Biarlah Aku Lilin! (cerpen)
Petang dan gelap saling berpelukan. Titik-titik
cahaya menyala di tempat berbeda-beda. Cahaya yang menyinari gubuk tempat
tinggal kami adalah sebuah api kecil. Sekedar kami bisa berjalan tanpa harus
berhantam dengan barang dalam petang, dengan sebuah lilin putih dan pendek. Sebelum
gelap tadi bapak pergi membelinya. Sesampai di rumah lilin itu dipotong menjadi
dua. Setengah untuk hari ini, setengah lagi buat esok hari.
Aku bukan seorang anak yang telah besar. Aku adalah
seorang bayi mungil berumur 1 tahun. Malam ini, mataku hanya memandangi cahaya
lilin itu. Berkali-kali bunda mengelus mataku agar kutidur. Namun malam ini
kutak mengantuk. Mungkin karena sepanjang siang aku terlelap di antara dua
guling putih di ranjang itu. Aku berpura-pura memejamkan mata di dalam peluk
hangat bunda. Ada nyaman, ada tentram, dan ada suara detak jantung dari dada
bunda. Aku tidak tidur malam itu. Aku sedang asyik memandang lilin yang kian
memendek, leleh oleh panas api. Kadang aku tertawa sendiri tanpa bunda harus
tahu. Dia telah lelah, itu tampak dari lelap tidurnya yang mendengkur. Aku terganggu
dengan dengkuran itu. Lalu, kupukulkan tanganku ke wajah bunda dengan sekuat
tenaga. Biar bunda tahu bahwa malamku yang indah akan menjadi rusak dengan
dengkuran itu. Bunda faham akan maksudku. Dia bergerak merubah posisi badan,
lalu diam.
Aku kembali meratapi lilin yang hampir mati. Angin dingin
masuk dari lobang jendela dan menjatuhkan sisa lilin itu di atas kain kelambu
ranjang kami. Api itu menjadi besar merambat semakin cepat. Aku menangis. Bukan,
aku sedang berteriak, “Bunda! Bunda! Bunda!” dengan Bahasa Bayi. Bunda terkejut
dan berteriak. “Bapaaaakk... bapaakkk!!!” jerit bunda histeris.

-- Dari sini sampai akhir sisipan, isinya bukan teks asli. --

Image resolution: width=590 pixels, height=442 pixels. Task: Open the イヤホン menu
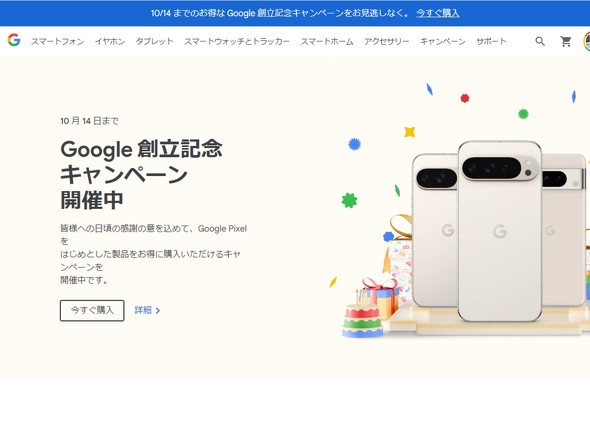point(110,41)
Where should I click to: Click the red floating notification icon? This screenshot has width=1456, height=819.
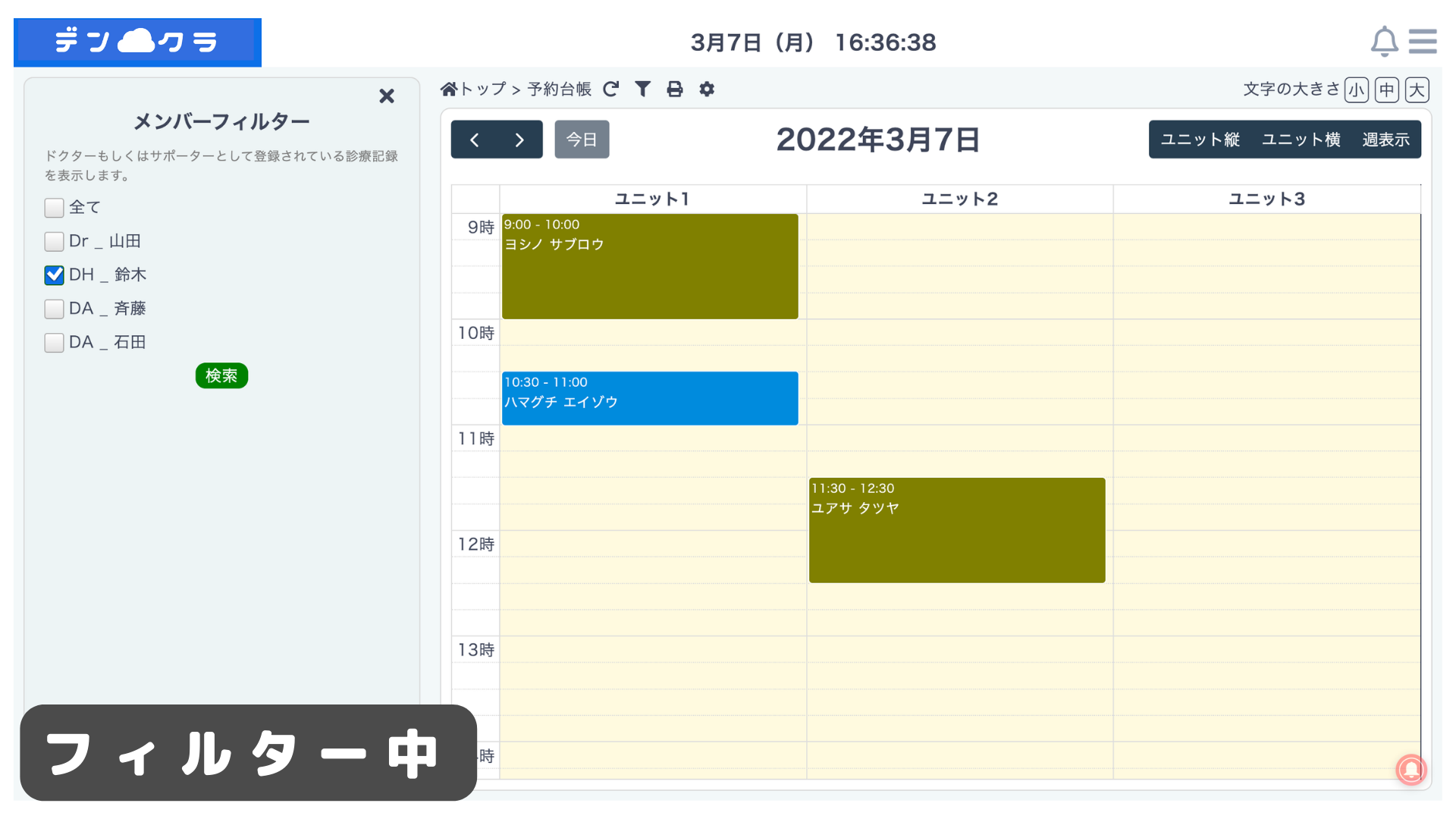[x=1410, y=770]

Aku melihat bapak sedang berlari menuju sumur. Sedang
bunda menggendongku sambil memukul-mukul api itu dengan kaki. Bau hangus
tercium oleh hidungku. Kukembali berteriak, “Bunda aku tidak bisa bernafas!”
dengan Bahasa Bayiku. Bapak telah datang dan menyirami api yang belum terlalu
besar. Aku masih menangis. Aku takut. Bapak telah berlari bolak balik dengan
sebuah ember berisi air. Akhirnya, api itupun padam. Beberapa orang datang
mengetuk pintu. Para tetangga telah mendengar kebisingan dan keributan di dalam
gubuk kami. Mereka telah mengetahui ada kebakaran kecil dengan melihat asap api
yang keluar dari rumah kami. Di tangan mereka telah siap gayung dan ember
bersama airnya.
“Apinya sudah mati,” kata bapak. Lalu bapak keluar
rumah dan bercakap-cakap dengan mereka. Sedang bunda sibuk membersihkan rumah
bekas api-api itu. Sepertinya ranjang itu telah basah. “Kita tidur dimana
bunda?” tanyaku dengan tangis.
“Cup cup sayang,” katanya menenangkan. Bapak datang
dan membawa tikar sekaligus dua bantal.
“Pak Agus meminjami kita tikar dan bantal ini
sementara,” jelas bapak sambil menggelarnya di atas lantai tanah. Bunda pun
mengambil beberapa kain yang ada dari lemari tuk melapisi tikar itu.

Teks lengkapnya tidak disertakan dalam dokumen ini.